Video‐assisted thoracoscopic surgery (VATS) is the most common procedure for the Thoracic
Surgery Department, performed at the Day Surgery Center. Generally, postoperative
patients will transfer to the day surgery center ward after PACU for stage II recovery.
The chest tube can be removed when chest X‐rays show no signs of chest pneumatosis,
pleural effusion, or lung collapse. Surgeons should assist patients in performing
breathing exercises during the hospital stay. A numerical rating scale (NRS) was used
for pain assessment and management. In daily practice, multimodal analgesia is prescribed
for one week regarding the goal of an NRS score ≤ 3. Usually on days 2, 3, and 30
after discharge, the follow‐up team will conduct a telephone follow‐up, which focuses
on the breathing, temperature, pain, and rhythm of the heart. During the COVID‐19
pandemic, patients may receive two more phone calls on postoperative days 7 and 14,
in order to monitor complications and eliminate COVID‐19 infection.

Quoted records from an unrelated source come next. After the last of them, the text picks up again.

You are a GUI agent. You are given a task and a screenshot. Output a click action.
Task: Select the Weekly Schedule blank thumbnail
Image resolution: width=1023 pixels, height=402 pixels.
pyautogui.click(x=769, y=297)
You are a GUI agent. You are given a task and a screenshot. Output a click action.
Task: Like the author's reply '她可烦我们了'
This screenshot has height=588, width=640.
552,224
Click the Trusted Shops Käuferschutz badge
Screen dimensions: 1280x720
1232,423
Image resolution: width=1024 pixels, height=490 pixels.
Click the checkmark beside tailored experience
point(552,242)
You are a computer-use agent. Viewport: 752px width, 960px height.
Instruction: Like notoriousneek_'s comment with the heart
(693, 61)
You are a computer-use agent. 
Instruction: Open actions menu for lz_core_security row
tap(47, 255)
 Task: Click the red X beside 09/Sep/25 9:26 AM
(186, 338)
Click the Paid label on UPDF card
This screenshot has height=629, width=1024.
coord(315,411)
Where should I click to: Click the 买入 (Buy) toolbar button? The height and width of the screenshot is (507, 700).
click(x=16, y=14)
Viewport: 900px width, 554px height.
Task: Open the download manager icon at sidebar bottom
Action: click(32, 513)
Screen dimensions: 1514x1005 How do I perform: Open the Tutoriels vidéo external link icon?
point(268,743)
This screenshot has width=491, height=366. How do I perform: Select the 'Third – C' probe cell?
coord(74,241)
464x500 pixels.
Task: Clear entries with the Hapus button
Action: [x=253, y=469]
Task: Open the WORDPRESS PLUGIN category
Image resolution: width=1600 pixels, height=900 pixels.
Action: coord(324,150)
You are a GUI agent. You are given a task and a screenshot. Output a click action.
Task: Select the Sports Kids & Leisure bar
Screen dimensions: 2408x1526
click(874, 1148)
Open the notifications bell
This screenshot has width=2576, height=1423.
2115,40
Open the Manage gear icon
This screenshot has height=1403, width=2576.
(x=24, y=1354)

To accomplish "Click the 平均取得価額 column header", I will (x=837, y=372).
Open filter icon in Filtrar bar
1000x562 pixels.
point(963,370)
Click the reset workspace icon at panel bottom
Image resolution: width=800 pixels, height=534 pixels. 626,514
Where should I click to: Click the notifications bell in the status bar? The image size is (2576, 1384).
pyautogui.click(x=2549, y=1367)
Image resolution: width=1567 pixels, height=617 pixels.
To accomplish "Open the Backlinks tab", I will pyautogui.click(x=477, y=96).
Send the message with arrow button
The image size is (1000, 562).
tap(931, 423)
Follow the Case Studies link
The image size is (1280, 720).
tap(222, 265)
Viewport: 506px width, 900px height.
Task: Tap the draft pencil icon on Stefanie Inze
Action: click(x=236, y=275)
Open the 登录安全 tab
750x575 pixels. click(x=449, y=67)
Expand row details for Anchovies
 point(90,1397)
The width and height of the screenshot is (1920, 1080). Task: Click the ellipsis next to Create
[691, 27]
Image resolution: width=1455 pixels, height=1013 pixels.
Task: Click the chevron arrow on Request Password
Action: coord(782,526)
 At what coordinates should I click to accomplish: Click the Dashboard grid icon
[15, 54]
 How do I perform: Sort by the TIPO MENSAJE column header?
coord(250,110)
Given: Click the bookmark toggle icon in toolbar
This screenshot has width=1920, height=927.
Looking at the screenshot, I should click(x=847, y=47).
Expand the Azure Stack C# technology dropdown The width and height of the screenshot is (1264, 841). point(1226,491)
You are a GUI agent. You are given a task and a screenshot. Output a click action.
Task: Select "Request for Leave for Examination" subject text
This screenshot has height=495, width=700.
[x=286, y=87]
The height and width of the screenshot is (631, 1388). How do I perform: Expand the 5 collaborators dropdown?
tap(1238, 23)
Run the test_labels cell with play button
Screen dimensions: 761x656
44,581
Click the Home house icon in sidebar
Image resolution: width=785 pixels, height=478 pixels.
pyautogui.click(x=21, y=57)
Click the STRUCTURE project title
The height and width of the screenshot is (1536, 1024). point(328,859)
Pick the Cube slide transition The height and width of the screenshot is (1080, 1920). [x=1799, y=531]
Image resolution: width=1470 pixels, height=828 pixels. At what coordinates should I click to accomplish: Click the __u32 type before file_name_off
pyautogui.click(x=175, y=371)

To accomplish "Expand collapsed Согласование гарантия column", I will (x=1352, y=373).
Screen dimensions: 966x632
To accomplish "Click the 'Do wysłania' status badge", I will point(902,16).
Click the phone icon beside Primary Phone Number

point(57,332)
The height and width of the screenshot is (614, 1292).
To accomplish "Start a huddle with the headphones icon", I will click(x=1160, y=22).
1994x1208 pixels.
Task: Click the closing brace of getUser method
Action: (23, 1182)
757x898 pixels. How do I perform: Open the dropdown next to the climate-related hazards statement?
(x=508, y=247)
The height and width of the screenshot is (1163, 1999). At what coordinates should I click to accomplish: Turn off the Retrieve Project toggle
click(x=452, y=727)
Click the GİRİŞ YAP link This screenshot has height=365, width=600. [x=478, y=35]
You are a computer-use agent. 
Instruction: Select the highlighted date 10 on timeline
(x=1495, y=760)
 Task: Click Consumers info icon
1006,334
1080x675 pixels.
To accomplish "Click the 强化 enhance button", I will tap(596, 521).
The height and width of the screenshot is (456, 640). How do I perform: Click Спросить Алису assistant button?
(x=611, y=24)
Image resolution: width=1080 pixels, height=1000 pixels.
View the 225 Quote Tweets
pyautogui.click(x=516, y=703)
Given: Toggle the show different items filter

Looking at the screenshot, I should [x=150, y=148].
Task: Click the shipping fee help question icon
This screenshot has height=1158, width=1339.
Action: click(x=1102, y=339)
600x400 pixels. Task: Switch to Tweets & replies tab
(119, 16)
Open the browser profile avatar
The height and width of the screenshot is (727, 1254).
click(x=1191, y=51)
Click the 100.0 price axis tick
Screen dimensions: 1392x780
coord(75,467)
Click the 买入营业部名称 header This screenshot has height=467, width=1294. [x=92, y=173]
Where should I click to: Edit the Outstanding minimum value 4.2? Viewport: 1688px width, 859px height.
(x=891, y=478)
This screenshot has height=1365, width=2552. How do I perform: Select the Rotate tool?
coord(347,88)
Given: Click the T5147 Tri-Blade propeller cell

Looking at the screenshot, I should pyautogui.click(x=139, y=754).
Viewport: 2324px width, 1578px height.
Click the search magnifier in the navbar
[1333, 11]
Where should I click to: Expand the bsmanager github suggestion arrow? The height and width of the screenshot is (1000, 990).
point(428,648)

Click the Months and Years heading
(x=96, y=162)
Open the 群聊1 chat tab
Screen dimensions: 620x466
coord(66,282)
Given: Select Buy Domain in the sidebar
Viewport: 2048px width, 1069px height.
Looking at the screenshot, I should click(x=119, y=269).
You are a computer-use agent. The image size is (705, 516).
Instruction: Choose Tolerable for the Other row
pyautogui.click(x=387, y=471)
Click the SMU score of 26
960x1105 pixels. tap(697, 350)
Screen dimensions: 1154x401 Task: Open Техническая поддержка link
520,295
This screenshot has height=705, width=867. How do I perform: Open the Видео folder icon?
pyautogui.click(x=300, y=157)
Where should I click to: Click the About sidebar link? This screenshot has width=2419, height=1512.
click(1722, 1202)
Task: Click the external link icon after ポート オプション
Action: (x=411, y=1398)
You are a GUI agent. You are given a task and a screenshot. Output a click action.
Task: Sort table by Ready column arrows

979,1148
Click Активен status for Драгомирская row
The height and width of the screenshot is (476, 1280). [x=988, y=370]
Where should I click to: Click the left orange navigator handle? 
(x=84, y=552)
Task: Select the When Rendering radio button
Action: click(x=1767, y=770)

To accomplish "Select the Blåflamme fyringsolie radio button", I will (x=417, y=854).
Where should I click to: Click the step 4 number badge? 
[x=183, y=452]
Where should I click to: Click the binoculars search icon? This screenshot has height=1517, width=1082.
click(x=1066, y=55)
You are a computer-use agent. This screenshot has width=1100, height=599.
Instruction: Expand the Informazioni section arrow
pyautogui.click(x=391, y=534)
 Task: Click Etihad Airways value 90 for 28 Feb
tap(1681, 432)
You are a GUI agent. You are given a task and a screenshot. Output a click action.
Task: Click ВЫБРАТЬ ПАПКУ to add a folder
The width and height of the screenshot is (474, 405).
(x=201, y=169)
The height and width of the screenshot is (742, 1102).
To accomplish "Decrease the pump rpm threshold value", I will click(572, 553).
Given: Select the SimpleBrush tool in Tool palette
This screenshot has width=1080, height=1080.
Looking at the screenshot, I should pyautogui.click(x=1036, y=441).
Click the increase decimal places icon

In conclusion, the potential therapeutic strategies mentioned above are based on the
updated research data for COVID‐19.9, 10 Among these options, we suppose that precaution
management that directly targets COVID‐19 will be most effective. To our knowledge,
our data provide the first direct program and clinical pathway for thoracic day surgery
to prevent the spread of COVID‐19. Thus, extensive preclinical and clinical studies
are needed to determine the safe and effective treatment of COVID‐19.
Disclosure
The authors confirm that there are no conflicts of interest.